Vous préparez longtemps à l’avance ces vacances dans l’île natale ?

— Bien sûr. Les Mauriciens qui reviennent, régulièrement ou non, préparent longtemps à l’avance ces vacances attendues. On regarde la période, on calcule les prix et les offres de specials avant de faire de se décider, de faire les réservations et de payer le billet. Pour ma femme et moi, nous avons déboursé 6 000 dollars australiens (≈Rs 180 000) en termes de billets d’avion pour le dernier voyage. Ce n’est pas une petite somme.

Ce dernier voyage à Maurice avait-il bien débuté ?

— Oui, et un peu non. Déjà, à l’aller, on a eu un premier problème d’avion. À Perth, tous les passagers embarqués sur le vol Air Mauritius à destination de Maurice ont dû débarquer parce que l’avion avait un problème technique, mais on ne nous a pas dit lequel. On a dû reprendre tout le hand luggage pour retourner dans une salle d’attente de l’aéroport. On a attendu environ deux heures avant de pouvoir rembarquer. Donc, au départ on a eu un retard de deux heures, mais après la suite du séjour à Maurice s’est très bien passé. C’était des vacances organisées pour une période de trois mois à Maurice avec dix jours à Rodrigues. Cela nous permettait de nous détendre, de visiter le pays et de rendre visite à nos parents et amis et connaissances. Notre fille est venue nous rejoindre avec son mari et ses enfants pour passer ensemble les fêtes de Noël et de fin d’année. Quand ils sont repartis pour l’Australie, leur vol a été retardé, mais comme ils avaient été prévenus, ils ont pu s’organiser en conséquence.

Votre vol retour était programmé pour le 12 janvier…

— Nous avions organisé notre séjour de façon à pouvoir rentrer à Melbourne le dimanche 15 afin de garder nos petits-enfants, dont les parents travaillent à partir de lundi. Il faut savoir qu’en Australie, on ne trouve pas facilement des personnes pour garder les petits-enfants et quand on en trouve, c’est très cher. Alors, comme ma femme et moi sommes désormais à la retraite, nous nous occupons de nos petits-enfants pendant que leurs parents travaillent. C’est pour faire face à cet engagement, important pour nous, que nous avons organisé nos vacances et surtout la date du retour en Australie. Nous avions même prévu un jour de battement pour d’éventuels retards. Nous pensions que ces éventuels retards n’allaient pas dépasser quelques heures !

Que s’est-il passé quand vous êtres arrivés à l’aéroport le vendredi 12 janvier ?

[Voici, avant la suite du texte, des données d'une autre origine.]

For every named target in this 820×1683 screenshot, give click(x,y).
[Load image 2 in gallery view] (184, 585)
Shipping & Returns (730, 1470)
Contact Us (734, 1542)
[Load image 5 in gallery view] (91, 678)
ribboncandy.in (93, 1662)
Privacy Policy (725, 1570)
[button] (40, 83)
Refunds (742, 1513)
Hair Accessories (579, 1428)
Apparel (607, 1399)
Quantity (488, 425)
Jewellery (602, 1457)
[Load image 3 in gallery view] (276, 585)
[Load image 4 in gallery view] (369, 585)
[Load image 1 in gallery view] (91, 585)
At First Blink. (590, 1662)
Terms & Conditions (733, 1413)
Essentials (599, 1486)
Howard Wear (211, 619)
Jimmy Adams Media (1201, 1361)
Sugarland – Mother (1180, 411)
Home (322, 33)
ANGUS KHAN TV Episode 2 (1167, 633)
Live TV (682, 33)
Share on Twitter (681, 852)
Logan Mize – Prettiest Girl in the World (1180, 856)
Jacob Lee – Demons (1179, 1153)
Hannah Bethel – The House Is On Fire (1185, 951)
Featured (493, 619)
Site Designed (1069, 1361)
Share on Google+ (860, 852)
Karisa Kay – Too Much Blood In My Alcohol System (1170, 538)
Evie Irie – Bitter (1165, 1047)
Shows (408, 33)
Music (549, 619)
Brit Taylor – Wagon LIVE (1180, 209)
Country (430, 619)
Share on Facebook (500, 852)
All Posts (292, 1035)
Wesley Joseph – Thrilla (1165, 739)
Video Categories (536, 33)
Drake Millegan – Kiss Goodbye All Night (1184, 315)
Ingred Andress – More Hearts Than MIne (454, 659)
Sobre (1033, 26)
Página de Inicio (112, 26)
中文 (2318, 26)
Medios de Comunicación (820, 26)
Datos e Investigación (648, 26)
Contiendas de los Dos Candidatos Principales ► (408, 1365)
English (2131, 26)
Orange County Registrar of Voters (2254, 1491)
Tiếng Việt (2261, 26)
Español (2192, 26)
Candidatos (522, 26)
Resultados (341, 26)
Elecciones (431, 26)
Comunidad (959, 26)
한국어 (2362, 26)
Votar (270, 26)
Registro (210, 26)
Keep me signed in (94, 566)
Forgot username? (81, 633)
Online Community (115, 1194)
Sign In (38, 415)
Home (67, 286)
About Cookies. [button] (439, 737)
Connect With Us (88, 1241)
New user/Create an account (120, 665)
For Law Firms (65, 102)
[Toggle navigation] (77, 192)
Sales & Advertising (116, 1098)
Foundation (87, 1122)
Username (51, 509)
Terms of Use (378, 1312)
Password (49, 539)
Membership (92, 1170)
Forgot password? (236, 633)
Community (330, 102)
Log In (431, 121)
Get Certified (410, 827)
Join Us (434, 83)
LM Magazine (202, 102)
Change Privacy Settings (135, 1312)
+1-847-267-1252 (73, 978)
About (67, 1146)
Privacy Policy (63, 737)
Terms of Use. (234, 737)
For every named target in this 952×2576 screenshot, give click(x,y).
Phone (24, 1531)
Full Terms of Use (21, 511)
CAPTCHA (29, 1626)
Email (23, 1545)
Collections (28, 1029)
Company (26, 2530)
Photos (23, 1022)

— Nous étions contents de rentrer chez nous après nos vacances, nous sommes arrivés à l’heure et avons fait la queue pour l’enregistrement. Toutes les formalités étaient faites quand on nous appris que le vol pour Perth avait été renvoyé au lendemain, en raison de problème technique. On n’a pas dit lequel. Air Mauritius a alors envoyé tous les passagers de ce vol vers Perth dans des hôtels pour passer la nuit en attendant le vol du lendemain. Nous, on a été envoyés à l’hôtel Hennessy, à Ébène, pour passer la nuit.

Est-ce que le vol pour Perth n’avait pas été renvoyé à cause du cyclone Belal ?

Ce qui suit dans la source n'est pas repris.